JJ'Studio - Fotolia
As the number of endpoints within a healthcare organization increases, so does the attack surface, giving hackers and other cybercriminals more ways to access the hospital network.
Medical devices, such as infusion pumps and mobile heart monitors, aren't immune to being hacked, which can have serious consequences for a patient's health. CIOs and other IT leaders should secure medical devices properly to mitigate the risks of potential cyberthreats.
These devices can present challenges to IT, however, because they are difficult to secure with traditional security tools. Instead, IT professionals can secure medical devices with a variety of other methods.
Ask for a vendor's recommendation. Each vendor offers its own set of specifications when it comes to securing its products. IT should follow vendor recommendations to secure medical devices.
Maintain device health. Another way to secure clinical devices is to keep up with their software updates, health and overall status. IT professionals should ensure that they update the device's software regularly and enable encryption to comply with HIPAA. IT can use an asset tracking tool to track all relevant information of these devices. Tools such as Telit, Sierra Wireless IoT tracking and BlueHound help track the different connected devices on the network in real time and monitor event alerts.

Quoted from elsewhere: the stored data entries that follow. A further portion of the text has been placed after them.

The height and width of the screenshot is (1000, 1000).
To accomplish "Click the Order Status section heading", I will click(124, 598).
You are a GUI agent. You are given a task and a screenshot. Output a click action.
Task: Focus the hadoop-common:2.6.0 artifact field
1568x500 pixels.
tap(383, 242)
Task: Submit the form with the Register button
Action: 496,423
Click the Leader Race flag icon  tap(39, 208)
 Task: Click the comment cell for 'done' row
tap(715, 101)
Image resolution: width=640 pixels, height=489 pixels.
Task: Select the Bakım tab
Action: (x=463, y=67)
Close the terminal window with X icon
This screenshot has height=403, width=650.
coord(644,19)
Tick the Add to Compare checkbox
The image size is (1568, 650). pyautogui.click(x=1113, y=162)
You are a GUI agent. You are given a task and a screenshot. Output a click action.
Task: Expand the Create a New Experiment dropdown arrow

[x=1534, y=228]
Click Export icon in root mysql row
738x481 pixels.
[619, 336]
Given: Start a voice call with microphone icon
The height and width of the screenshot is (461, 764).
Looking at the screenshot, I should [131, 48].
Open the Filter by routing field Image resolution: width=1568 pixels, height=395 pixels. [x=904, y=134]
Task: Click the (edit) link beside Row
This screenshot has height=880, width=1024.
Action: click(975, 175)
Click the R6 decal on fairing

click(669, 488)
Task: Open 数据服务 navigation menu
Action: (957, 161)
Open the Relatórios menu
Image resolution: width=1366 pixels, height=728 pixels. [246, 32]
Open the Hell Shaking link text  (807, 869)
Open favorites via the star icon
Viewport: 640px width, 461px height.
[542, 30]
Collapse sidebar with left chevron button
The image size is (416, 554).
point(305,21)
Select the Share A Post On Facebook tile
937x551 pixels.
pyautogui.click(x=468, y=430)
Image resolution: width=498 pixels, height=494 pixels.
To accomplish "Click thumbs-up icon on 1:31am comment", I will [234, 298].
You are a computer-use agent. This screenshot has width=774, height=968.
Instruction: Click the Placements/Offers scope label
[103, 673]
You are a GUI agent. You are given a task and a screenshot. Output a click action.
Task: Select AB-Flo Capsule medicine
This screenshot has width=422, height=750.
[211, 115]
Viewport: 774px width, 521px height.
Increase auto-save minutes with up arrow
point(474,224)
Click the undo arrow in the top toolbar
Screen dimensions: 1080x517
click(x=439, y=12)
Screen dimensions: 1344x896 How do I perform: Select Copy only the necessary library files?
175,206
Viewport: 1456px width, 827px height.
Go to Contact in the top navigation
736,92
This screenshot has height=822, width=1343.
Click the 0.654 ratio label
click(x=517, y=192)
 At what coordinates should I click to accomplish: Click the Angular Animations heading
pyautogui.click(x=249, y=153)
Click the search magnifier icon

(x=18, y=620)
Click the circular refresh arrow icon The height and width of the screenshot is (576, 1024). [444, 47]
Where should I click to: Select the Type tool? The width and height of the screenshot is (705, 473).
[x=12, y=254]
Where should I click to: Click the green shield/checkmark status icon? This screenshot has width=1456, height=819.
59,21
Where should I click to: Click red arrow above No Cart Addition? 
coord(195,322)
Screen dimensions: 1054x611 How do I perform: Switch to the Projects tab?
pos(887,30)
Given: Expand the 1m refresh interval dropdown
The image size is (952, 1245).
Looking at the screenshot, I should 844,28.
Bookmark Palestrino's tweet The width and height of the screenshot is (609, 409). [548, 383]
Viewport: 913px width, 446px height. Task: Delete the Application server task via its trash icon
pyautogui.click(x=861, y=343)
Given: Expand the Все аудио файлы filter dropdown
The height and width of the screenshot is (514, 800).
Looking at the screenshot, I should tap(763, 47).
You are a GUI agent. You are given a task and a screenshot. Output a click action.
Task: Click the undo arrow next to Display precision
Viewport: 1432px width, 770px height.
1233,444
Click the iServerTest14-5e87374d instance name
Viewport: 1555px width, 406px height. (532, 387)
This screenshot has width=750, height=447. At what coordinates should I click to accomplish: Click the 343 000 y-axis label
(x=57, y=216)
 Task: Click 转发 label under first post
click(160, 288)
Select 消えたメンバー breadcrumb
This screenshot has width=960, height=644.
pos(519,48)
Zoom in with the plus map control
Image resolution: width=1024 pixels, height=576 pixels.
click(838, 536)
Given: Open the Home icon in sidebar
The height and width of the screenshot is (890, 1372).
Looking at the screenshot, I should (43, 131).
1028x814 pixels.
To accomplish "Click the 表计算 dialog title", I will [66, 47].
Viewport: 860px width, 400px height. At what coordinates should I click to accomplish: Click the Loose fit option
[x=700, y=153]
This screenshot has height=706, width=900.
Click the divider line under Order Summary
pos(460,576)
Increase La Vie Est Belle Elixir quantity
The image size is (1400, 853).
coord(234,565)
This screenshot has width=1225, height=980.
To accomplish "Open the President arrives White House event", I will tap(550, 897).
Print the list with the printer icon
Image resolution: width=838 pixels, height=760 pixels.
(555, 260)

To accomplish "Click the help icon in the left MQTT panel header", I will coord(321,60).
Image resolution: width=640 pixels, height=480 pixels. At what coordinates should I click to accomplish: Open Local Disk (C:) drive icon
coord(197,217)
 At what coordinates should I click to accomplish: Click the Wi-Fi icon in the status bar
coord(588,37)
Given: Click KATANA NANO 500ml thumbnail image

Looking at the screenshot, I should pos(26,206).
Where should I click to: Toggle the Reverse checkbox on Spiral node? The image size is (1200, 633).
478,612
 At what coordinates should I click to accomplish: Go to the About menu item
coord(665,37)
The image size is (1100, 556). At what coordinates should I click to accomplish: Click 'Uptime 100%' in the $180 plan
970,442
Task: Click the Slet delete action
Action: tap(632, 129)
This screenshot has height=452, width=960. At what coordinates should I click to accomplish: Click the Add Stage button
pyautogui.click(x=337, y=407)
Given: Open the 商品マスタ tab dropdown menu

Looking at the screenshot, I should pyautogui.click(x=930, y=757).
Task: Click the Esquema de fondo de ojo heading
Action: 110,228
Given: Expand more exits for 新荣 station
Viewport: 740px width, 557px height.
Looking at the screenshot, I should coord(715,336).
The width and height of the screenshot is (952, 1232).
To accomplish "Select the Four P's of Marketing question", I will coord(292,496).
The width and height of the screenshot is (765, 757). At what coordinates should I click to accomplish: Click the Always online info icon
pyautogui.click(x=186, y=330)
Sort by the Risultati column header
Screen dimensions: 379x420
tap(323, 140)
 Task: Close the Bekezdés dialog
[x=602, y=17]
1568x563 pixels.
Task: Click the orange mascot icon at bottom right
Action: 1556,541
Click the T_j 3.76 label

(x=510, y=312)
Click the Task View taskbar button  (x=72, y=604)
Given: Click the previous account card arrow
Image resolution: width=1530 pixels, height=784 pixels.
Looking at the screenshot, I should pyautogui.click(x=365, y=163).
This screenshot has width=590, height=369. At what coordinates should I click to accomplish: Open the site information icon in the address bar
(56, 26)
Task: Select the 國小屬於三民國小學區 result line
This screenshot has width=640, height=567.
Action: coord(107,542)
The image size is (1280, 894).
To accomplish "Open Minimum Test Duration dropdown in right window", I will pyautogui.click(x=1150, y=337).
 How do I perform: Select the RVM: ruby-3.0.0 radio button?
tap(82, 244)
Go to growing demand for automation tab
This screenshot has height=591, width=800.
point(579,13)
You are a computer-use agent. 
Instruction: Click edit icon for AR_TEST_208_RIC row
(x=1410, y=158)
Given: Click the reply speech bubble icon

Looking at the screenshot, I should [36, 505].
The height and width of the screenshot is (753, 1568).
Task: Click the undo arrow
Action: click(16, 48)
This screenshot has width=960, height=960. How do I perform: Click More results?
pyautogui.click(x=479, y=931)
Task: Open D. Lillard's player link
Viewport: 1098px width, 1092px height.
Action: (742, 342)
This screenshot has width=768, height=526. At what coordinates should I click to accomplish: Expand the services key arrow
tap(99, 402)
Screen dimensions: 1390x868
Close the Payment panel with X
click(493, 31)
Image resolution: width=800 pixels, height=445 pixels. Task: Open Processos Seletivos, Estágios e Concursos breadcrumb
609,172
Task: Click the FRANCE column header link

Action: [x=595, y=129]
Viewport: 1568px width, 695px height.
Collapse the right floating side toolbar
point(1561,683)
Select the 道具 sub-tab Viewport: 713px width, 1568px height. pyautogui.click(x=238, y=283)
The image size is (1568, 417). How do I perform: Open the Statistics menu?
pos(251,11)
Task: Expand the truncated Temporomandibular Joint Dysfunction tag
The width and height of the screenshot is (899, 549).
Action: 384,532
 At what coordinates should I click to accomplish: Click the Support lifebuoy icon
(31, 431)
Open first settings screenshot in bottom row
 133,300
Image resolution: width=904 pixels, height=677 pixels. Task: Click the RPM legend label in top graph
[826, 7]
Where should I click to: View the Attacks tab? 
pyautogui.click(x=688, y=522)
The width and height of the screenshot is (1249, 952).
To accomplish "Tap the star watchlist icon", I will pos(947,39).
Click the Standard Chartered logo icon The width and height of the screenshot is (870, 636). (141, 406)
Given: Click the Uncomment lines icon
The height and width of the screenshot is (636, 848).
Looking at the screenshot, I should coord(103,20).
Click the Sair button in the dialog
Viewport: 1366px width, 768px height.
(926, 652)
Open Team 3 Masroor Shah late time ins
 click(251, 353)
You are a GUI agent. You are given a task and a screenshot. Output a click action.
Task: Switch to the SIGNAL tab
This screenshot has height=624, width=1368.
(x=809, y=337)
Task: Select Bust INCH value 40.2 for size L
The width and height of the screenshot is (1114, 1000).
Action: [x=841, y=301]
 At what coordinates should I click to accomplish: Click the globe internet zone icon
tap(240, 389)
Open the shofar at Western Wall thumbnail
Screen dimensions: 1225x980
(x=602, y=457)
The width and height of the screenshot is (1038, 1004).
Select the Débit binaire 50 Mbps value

Segment the network. Network administrators can create a perimeter around their clinical devices by restricting access to the network these devices connect to. By doing so, IT can keep those connected devices isolated from external threats, while still enabling them to communicate with servers and other data repositories. Cisco's Campus Fabric software-defined access, for example, offers hospitals with Cisco networking the ability to segment part of their network and create access policies around it to apply additional protection around clinical devices. IT can take similar approaches, such as creating wireless service set identifier or virtual LANs dedicated only to medical devices, which would isolate those devices from the rest of the network.
Detect network attacks with AI. IT can also roll out advanced network threat detection products to help detect and block threats. Intelligent security tools, such as IBM QRadar, Suricata, OpenWIPS-ng and Microsoft Advanced Threat Analytics, use AI and machine learning to detect abnormal activities in network or endpoint traffic that may signal an attack in progress. These early warning systems provide an opportunity for IT to quickly react and secure medical devices prior to a full data breach.
Monitor system alerts and errors. IT administrators should review error logs and other alerts for IoT devices. IT should consider the use of a data log collector, such as syslog-ng or DZone, that can collect logs from clinical devices. IT professionals should centralize data from log files to set up alerts that can notify them to problems within the medical devices that may require immediate attention. IT should receive messages such as failed authentication, equipment malfunction or unauthorized access.